遺書

山本遊冶郎

ある阿呆の手記



成功なんか、生きて一度もなかったわ。

人間なんて、素直に生きてればいいのよ。

ごまかそうとするから、いけないんだわ。

失敗なんていうものは、ごまかそうとして

ごまかしきれなかったことを言うのです。

なのに、欲ばかり出しちゃうから、いけないんだわ。


私はね、どうも、あなたみたいにはなれないのよね。だから、息苦しくなってしまうんだわ。きっと、惨めな欲張りが、まだこびりついているのです。


ああ、人間て、ほんと、あんまりみじめ。

みにくいままよ。いけないままよ。変わろうなんて、これっぽっちも思わないのよ。

お母様は、私を「幼い」といいますけども、私だって、身体なんて、もう、立派な、女なんですのよ。それは、もう、恥ずかしいわよ、苦しいわよ。でも、耐え忍ぶしかありませんわ。
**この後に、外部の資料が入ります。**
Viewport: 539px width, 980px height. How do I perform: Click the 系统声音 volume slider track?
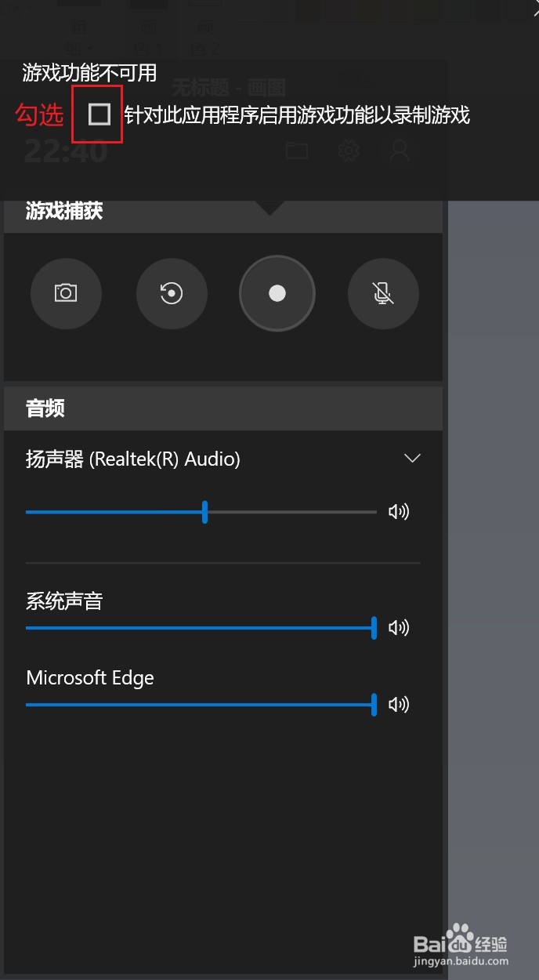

素直に生きてみようとしましたよ。お母様、お父様への敬意と愛情を示し、勉学にも努めて、お言い付けはきちんと守りました。人への謙虚さ、優しさは忘れずに、女のはしたなしさなんていう美醜めいたものは、きちんと捨てたつもりです。


私は、ただね、気づいて欲しいの。頑張ったねって褒めて欲しいの。心から私を愛してくれる、抱いてくれる人に出会いたの。


でも、やっぱり、無理なのね。

貴女ハ、綺麗ニ、ナレナイワ。


だからね、こうやって、素直な子の、ふりをするの。そうしたらね、みんな、みんな言ってくださるわ。「綺麗なのに真面目でいい子だね」って。ほんと、だめね、男って、いちもつ以外はすっからかん。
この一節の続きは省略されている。